There's not such a huge difference yet; because the C code still does exactly
what the Python interpreter does (meaning, for instance, that a new object is
allocated for each number used).

You can look at the Python interaction and the generated C
code by using ``-a`` when calling Cython from the command
line, ``%%cython -a`` when using a Jupyter Notebook, or by using
``cythonize('compute_cy.pyx', annotate=True)`` when using a ``setup.py``.
Look at the generated html file and see what
is needed for even the simplest statements. You get the point quickly. We need
to give Cython more information; we need to add types.


Adding types
=============

To add types we use custom Cython syntax, so we are now breaking Python source
compatibility. Here's :file:`compute_typed.pyx`. *Read the comments!*

.. literalinclude:: ../../examples/userguide/numpy_tutorial/compute_typed.pyx

.. figure:: compute_typed_html.jpg

At this point, have a look at the generated C code for :file:`compute_cy.pyx` and
:file:`compute_typed.pyx`. Click on the lines to expand them and see corresponding C.

Especially have a look at the ``for-loops``: In :file:`compute_cy.c`, these are ~20 lines
of C code to set up while in :file:`compute_typed.c` a normal C for loop is used.

After building this and continuing my (very informal) benchmarks, I get:

.. sourcecode:: ipython

    In [13]: %timeit compute_typed.compute(array_1, array_2, a, b, c)
    26.5 s ± 422 ms per loop (mean ± std. dev. of 7 runs, 1 loop each)

So adding types does make the code faster, but nowhere
near the speed of NumPy?

What happened is that most of the time spend in this code is spent in the following lines,
and those lines are slower to execute than in pure Python::

    tmp = clip(array_1[x, y], 2, 10)
    tmp = tmp * a + array_2[x, y] * b
    result[x, y] = tmp + c

So what made those line so much slower than in the pure Python version?

``array_1`` and ``array_2`` are still NumPy arrays, so Python objects, and expect
Python integers as indexes. Here we pass C int values. So every time
Cython reaches this line, it has to convert all the C integers to Python
int objects. Since this line is called very often, it outweighs the speed
benefits of the pure C loops that were created from the ``range()`` earlier.

Furthermore, ``tmp * a + array_2[x, y] * b`` returns a Python integer
and ``tmp`` is a C integer, so Cython has to do type conversions again.
In the end those types conversions add up. And made our computation really
slow. But this problem can be solved easily by using memoryviews.

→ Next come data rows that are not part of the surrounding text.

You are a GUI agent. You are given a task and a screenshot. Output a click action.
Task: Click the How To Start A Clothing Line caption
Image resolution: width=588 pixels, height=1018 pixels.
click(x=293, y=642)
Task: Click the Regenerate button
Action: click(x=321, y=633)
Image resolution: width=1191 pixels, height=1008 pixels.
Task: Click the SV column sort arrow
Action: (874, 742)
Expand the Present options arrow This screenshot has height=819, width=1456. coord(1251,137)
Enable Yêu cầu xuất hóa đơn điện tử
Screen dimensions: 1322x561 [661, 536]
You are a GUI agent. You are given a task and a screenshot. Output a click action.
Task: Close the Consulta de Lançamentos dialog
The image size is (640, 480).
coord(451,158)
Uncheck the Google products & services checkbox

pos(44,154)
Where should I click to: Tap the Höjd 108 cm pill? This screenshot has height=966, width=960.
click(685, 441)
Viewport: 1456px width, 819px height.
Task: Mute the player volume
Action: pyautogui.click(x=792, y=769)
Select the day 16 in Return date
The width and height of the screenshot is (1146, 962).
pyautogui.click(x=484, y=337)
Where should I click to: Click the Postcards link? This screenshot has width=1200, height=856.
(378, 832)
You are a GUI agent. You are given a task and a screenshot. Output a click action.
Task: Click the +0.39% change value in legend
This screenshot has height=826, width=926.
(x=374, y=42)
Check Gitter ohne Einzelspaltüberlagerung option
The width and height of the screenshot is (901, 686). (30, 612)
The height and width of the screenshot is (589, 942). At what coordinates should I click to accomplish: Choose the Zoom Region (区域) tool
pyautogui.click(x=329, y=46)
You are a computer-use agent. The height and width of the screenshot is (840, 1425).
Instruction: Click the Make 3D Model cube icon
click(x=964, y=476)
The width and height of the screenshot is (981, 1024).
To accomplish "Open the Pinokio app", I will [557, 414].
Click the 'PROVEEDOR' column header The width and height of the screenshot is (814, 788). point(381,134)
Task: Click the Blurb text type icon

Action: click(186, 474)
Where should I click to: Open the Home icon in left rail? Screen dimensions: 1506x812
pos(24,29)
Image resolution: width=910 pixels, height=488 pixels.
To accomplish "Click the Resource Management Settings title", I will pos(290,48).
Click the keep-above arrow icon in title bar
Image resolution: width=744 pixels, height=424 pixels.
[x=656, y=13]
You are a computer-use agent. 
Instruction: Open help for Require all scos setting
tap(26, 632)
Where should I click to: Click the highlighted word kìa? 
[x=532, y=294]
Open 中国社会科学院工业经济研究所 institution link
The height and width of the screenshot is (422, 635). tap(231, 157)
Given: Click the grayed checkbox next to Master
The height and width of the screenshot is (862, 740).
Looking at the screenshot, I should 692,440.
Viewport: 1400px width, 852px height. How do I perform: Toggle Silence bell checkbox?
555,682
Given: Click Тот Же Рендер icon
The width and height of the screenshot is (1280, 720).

Efficient indexing with memoryviews
===================================

There are still two bottlenecks that degrade the performance, and that is the array lookups
and assignments, as well as C/Python types conversion.
The ``[]``-operator still uses full Python operations --
what we would like to do instead is to access the data buffer directly at C
speed.

What we need to do then is to type the contents of the :obj:`ndarray` objects.
We do this with a memoryview. There is :ref:`a page in the Cython documentation
<memoryviews>` dedicated to it.

In short, memoryviews are C structures that can hold a pointer to the data
of a NumPy array and all the necessary buffer metadata to provide efficient
and safe access: dimensions, strides, item size, item type information, etc...
They also support slices, so they work even if
the NumPy array isn't contiguous in memory.
They can be indexed by C integers, thus allowing fast access to the
NumPy array data.

Here is how to declare a memoryview of integers::

    cdef int [:] foo         # 1D memoryview
    cdef int [:, :] foo      # 2D memoryview
    cdef int [:, :, :] foo   # 3D memoryview
    ...                      # You get the idea.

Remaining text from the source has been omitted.